It’s not even October yet, and I feel ready for a vacation. The last week of September, without fail, serves up the exams that your professors claim not to conspire to give their students all at once.
Of course, my choice for an extended trip would be a pan-European, two-month odyssey. The popularity and feasibility of a summer backpacking in Europe has grown exponentially, but it’s just a recurring trend. In the 17th and 18th centuries, the British aristocracy sent their young men – eventually, their young (chaperoned) women – to the Continent for a Grand Tour, setting up the well-worn tradition of going to Europe to be “cultured”.
While preparing to write this article, I read a report on MSN.com about Business for Diplomatic Action, an organization whose purpose is to dispel the larger-than-life myth of the Ugly American. You know him or her. The loud, English-language-only whiner dressed in very white sneakers, carrying too much luggage. Footwear aside, he or she happens to have an arrogant or demeaning attitude.
It’s too easy for me to harp about the basic comportment that makes any American look ugly abroad. But I think, in “My Name Is Earl” list format, it’s best to examine one of the subtler methods for younger, less commerce-minded American travelers to blend in, and heighten their enjoyment in Europe.
No. 102: Put away baser ideas about the interactions between men and women.
(I have to admit I write out of frustration – right now I can’t get a date in Johnson City. At the risk of waxing nostalgic, in Holland it was simply too easy to find men of an appropriate age, height and intelligence, eager to talk to me. I wouldn’t have taken them up on anything – or wanted to – but they were there. I find that I’m having to re-adjust to the much more ritualized methods of courtship, the “Rules”.)

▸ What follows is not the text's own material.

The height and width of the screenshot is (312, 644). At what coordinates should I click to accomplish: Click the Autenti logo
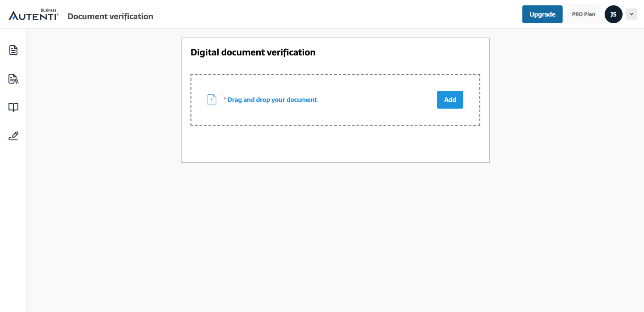[34, 15]
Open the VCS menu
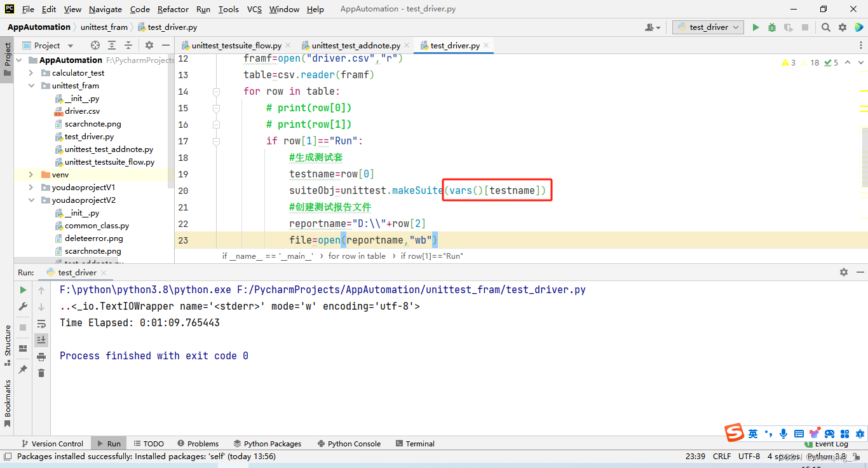 pyautogui.click(x=254, y=9)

Men and women simply relate differently in the Euro-pean countries. According to Geert Hofstede’s “Culture’s Consequences,” in much of Europe the divide between the genders is not as chasm-like as it is in the States, with fewer boundaries between gender roles – the key to all the advice I’m about to give you.
For women travelers: don’t be afraid of a man buying you a drink. This goes for most places in Europe. The Dutch are known for being fairly egalitarian. Where do you think the term “going Dutch” came from? A guy will buy you a drink if he thinks you’re attractive and wants to talk to you. There’s no use being timid when you travel – the stress of “protecting” yourself will suck the enjoyment right out of your experience.
He won’t try to grope you as soon as you down the drink, and he won’t press the issue if it’s apparent you’re looking for your friends or the door. He’ll cut his losses and leave you alone. I was amazed at the first time this happened to me. Also, I was never grabbed at a club or a bar. Strike that – I was grabbed once, and it was only my arm.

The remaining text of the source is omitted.